Saved entries:
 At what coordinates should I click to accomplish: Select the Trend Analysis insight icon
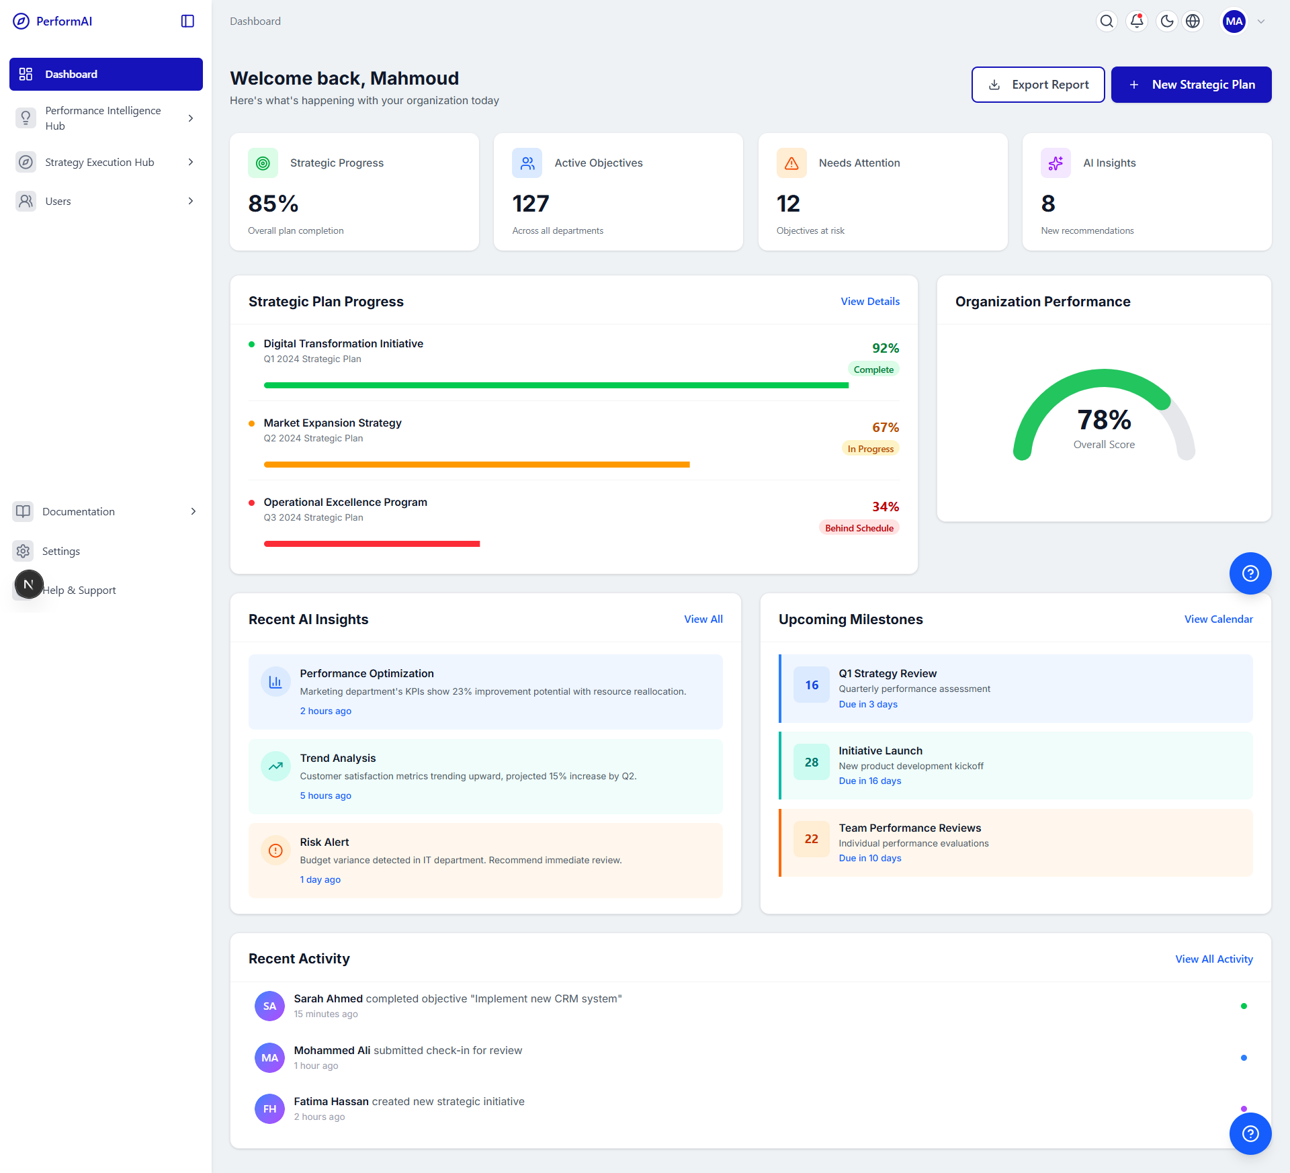tap(275, 766)
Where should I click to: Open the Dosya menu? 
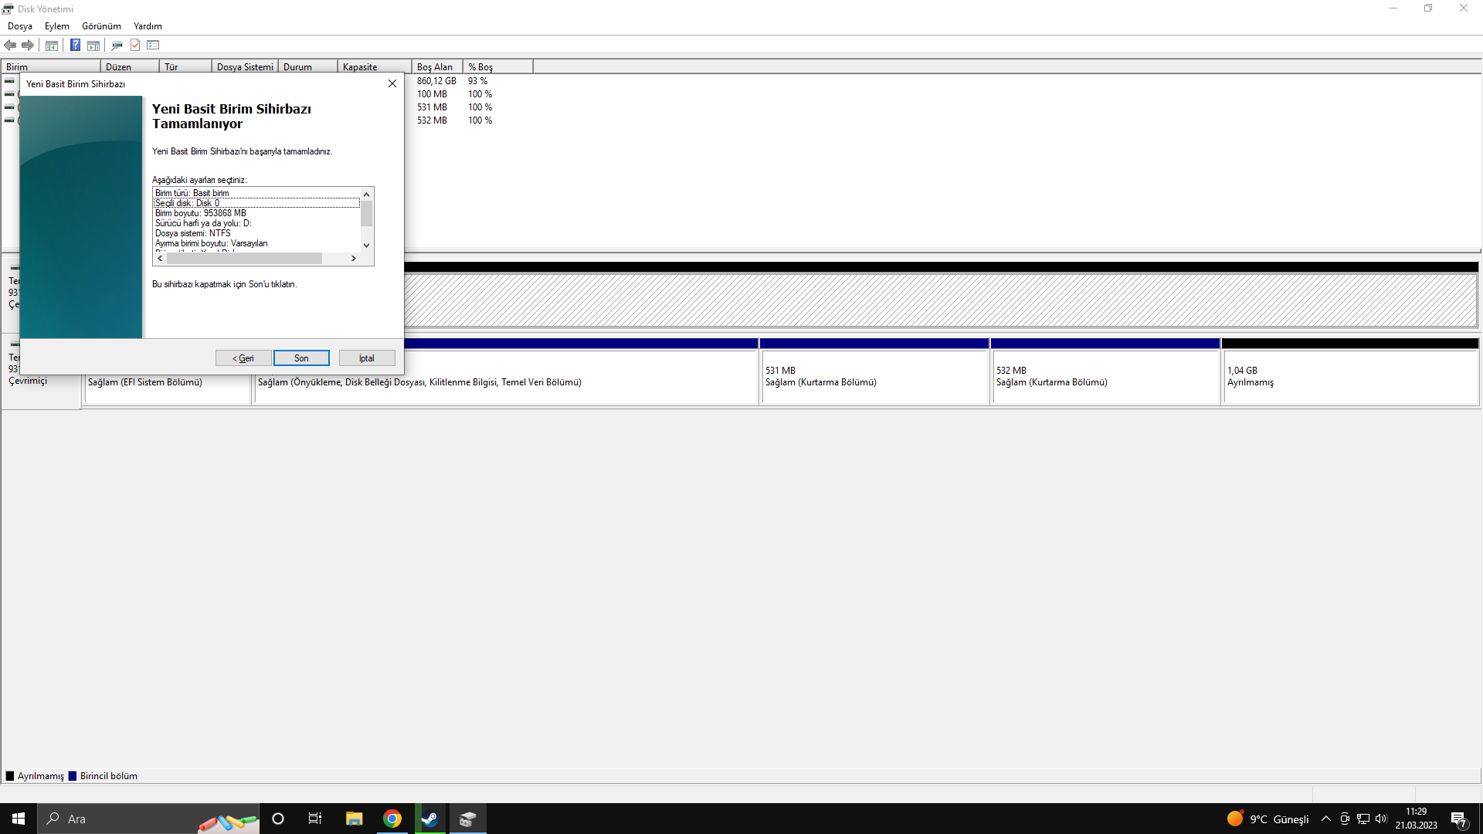(x=20, y=25)
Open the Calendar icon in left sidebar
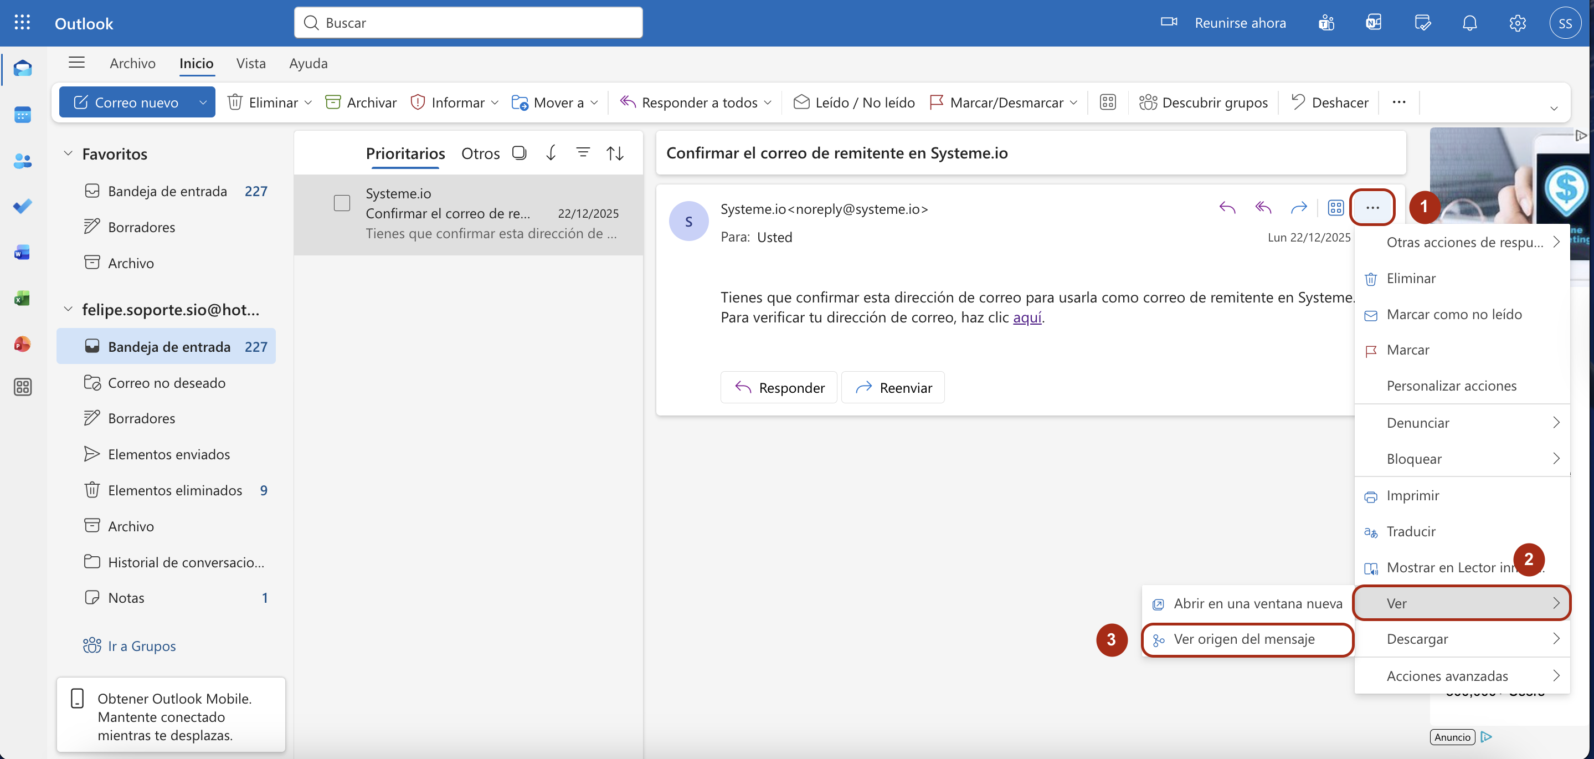This screenshot has height=759, width=1594. point(23,115)
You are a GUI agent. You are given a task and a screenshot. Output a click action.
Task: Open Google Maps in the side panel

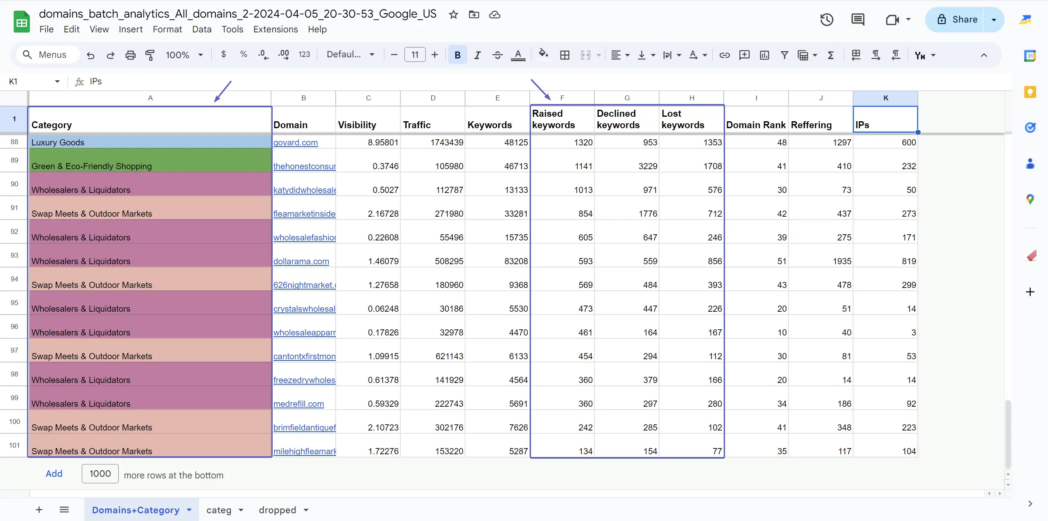[x=1030, y=199]
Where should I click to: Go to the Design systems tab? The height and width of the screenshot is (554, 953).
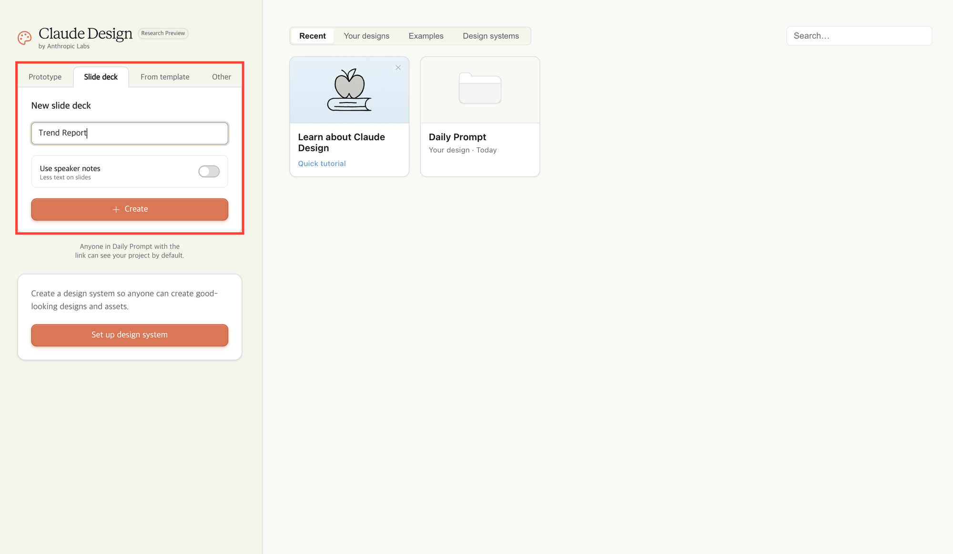[490, 36]
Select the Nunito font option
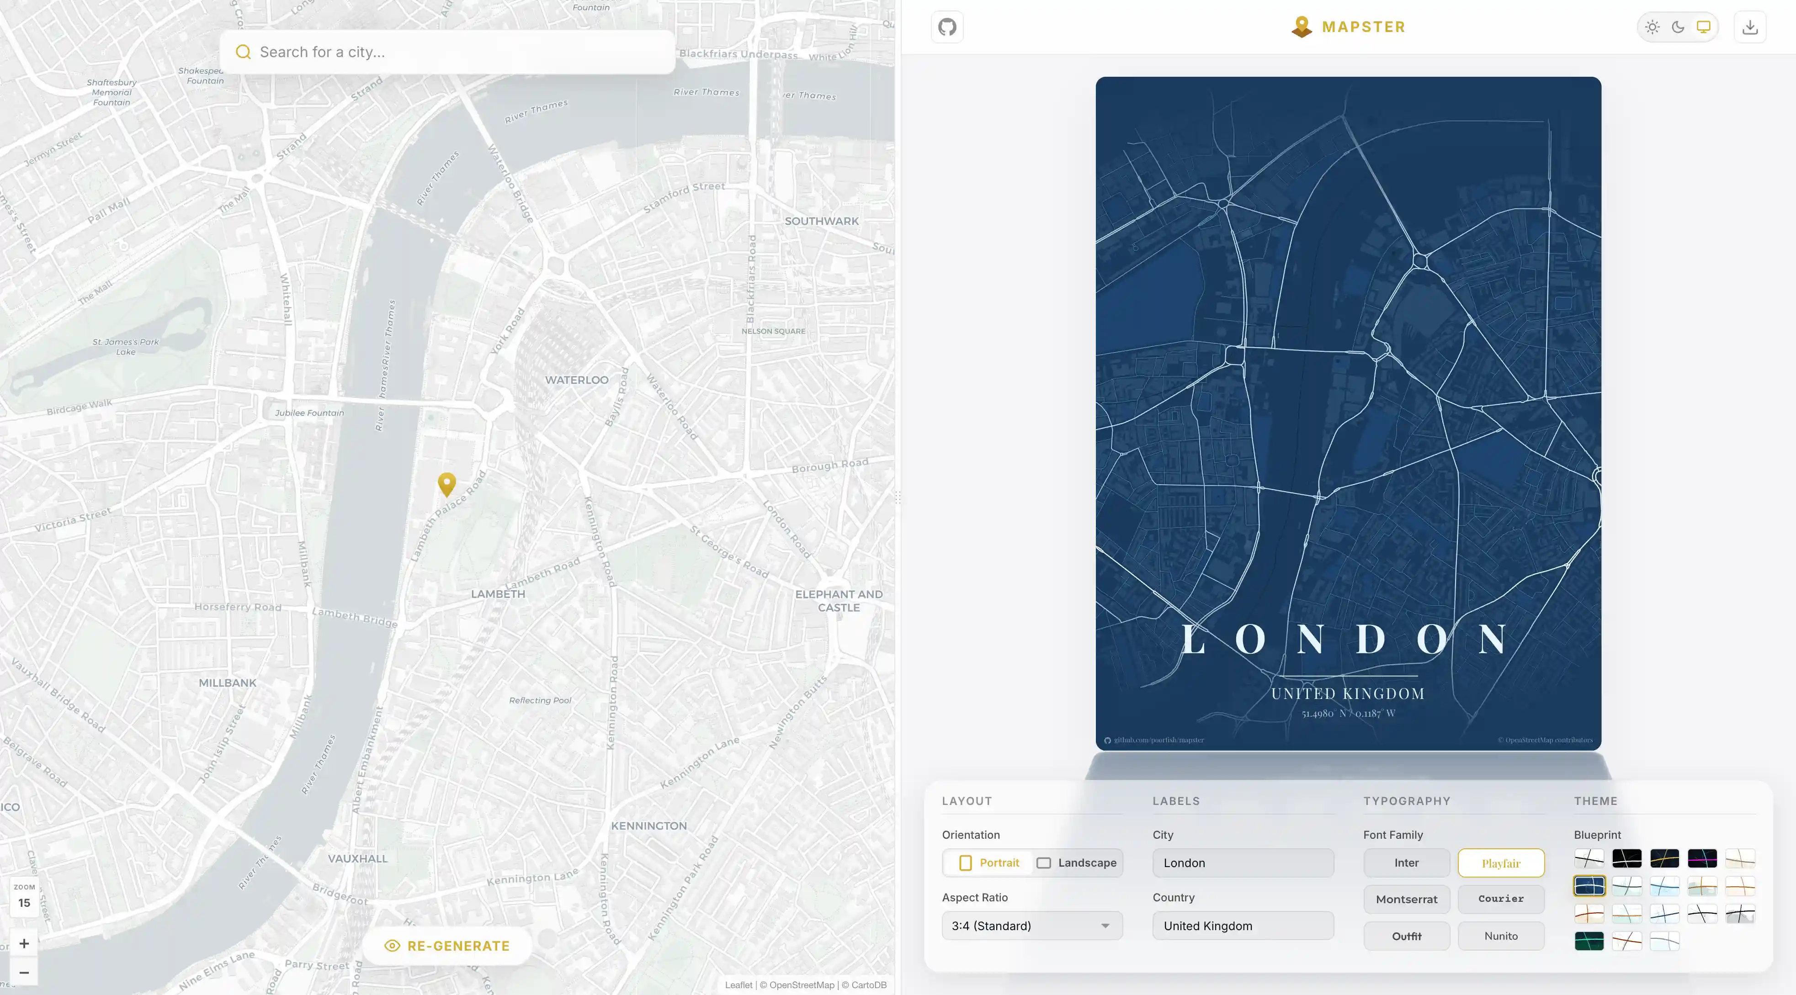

What the exercise asks: Return verbatim every line from the line containing "Where should I click to: Go" to the last line of the entries above, inclusive, and leave out the pictures.

Final answer:
Where should I click to: Go to the Design systems tab? The height and width of the screenshot is (554, 953).
[490, 36]
Select the Nunito font option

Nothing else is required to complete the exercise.